## TEXTABSCHNITT
════════

Erschienen in Nikolassee & Schlachtensee Journal Oktober/November 2023
Die helle Kirche leuchtet den Passanten in der Matterhornstraße zwischen Argentinischer Allee und Breisgauer Straße entgegen – das Gotteshaus in Schlachtensee wurde in diesem Jahr 111 Jahre alt. Am 22. September 1912 weihten die Gläubigen in der Villenkolonie Schlachtensee ihre Kirche ein. Die Dorfkirche und die Pauluskirche in Zehlendorf reichten für die schnell wachsende Bevölkerung nicht aus, sodass in Schlachtensee der Wunsch nach einer eigenen Kirche geboren wurde.

════════

## ZU LÖSENDE AUFGABEN
a. Geben Sie für jede der folgenden Aussagen an, ob sie mit dem Text über die Kirche in Schlachtensee übereinstimmt, und stützen Sie jede Antwort mit den entscheidenden Worten des Textes: (i) Die Kirche wurde am 22. September 1912 eingeweiht. (ii) Die Kirche steht in der Breisgauer Straße. (iii) Die Dorfkirche und die Pauluskirche reichten für die Bevölkerung aus.
b. Bearbeiten Sie im Text über die Kirche in Schlachtensee alles von „Erschienen in Nikolassee“ bis hinunter zu „Kirche geboren wurde.“, indem Sie „Gotteshaus“ durch „Kirchengebäude“ ersetzen, und geben Sie diesen Abschnitt wieder.
c. Wie alt wurde die Kirche laut dem Text über die Kirche in Schlachtensee in diesem Jahr?
Die Einträge werden hier nicht gebraucht.

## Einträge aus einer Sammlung
════════

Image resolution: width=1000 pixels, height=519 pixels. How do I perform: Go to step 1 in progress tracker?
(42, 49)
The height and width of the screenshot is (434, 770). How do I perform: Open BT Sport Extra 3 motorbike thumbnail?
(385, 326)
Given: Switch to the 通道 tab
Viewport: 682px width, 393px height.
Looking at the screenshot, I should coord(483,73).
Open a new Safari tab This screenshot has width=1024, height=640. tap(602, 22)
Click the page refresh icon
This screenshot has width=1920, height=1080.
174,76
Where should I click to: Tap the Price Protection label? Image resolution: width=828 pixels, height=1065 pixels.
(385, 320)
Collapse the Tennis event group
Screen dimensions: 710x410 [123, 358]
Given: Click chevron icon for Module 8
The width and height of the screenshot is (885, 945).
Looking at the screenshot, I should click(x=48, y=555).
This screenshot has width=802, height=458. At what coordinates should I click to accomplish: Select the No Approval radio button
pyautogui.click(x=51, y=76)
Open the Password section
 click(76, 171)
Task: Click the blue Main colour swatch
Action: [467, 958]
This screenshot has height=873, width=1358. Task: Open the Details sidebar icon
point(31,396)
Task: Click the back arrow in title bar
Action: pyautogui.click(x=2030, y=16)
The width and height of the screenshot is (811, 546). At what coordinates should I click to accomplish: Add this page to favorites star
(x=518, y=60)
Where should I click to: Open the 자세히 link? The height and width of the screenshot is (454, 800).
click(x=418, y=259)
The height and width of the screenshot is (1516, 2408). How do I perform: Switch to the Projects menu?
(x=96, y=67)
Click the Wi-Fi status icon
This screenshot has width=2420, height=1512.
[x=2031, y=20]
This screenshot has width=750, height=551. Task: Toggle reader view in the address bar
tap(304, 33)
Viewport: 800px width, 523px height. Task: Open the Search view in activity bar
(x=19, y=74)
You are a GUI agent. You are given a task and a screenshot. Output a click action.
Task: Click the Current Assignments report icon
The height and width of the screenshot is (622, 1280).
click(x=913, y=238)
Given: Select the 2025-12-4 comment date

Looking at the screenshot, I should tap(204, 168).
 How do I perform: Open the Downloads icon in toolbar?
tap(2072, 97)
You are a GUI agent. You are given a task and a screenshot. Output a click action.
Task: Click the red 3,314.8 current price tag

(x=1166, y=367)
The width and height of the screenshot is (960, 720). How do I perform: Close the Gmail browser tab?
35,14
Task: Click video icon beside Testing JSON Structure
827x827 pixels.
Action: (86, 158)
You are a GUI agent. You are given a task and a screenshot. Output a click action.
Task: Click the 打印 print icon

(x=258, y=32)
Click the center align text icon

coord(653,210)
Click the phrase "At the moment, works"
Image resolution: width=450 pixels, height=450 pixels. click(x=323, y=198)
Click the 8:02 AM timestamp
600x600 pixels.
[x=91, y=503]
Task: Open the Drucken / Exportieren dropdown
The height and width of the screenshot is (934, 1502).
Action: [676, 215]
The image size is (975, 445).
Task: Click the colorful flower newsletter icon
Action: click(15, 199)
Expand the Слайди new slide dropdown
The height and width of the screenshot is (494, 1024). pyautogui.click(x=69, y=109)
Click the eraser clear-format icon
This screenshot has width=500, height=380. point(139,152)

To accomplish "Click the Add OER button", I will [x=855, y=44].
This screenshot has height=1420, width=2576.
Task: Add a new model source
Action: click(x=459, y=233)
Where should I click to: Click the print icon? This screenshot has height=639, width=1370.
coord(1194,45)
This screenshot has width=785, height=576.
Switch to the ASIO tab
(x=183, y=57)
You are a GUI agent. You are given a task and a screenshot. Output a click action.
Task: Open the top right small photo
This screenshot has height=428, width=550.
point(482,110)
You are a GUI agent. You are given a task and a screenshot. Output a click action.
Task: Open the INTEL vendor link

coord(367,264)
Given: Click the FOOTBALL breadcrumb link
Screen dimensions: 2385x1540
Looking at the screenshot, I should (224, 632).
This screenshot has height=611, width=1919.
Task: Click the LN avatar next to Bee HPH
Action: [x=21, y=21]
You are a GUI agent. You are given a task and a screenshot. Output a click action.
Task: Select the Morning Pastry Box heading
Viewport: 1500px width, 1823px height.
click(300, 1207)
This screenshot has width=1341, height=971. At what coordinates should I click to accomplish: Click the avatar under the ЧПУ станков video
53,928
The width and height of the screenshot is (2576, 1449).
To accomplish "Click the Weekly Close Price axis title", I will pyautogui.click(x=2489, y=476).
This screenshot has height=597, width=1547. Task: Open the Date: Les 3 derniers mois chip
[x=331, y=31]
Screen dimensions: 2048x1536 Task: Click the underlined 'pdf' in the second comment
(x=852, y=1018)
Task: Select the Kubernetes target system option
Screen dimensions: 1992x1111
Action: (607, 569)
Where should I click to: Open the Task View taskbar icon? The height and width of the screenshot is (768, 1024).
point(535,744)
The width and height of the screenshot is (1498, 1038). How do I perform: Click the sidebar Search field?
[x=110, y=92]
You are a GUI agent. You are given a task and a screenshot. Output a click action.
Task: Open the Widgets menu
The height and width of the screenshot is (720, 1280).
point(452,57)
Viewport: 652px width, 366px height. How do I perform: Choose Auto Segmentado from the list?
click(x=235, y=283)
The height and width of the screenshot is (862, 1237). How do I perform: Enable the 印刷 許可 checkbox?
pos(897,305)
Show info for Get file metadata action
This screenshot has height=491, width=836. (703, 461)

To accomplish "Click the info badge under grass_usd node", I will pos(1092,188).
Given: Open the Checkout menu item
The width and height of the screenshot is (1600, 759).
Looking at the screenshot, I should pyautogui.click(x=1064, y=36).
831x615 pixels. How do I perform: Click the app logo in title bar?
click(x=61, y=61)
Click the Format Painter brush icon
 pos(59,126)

════════

## VOLLSTÄNDIGE ANTWORTEN
a.
(i) Ja: „Am 22. September 1912 weihten die Gläubigen in der Villenkolonie Schlachtensee ihre Kirche ein.“
(ii) Nein: „in der Matterhornstraße zwischen Argentinischer Allee und Breisgauer Straße“
(iii) Nein: „reichten für die schnell wachsende Bevölkerung nicht aus“

b.
Erschienen in Nikolassee & Schlachtensee Journal Oktober/November 2023
Die helle Kirche leuchtet den Passanten in der Matterhornstraße zwischen Argentinischer Allee und Breisgauer Straße entgegen – das Kirchengebäude in Schlachtensee wurde in diesem Jahr 111 Jahre alt. Am 22. September 1912 weihten die Gläubigen in der Villenkolonie Schlachtensee ihre Kirche ein. Die Dorfkirche und die Pauluskirche in Zehlendorf reichten für die schnell wachsende Bevölkerung nicht aus, sodass in Schlachtensee der Wunsch nach einer eigenen Kirche geboren wurde.

c. 111 Jahre.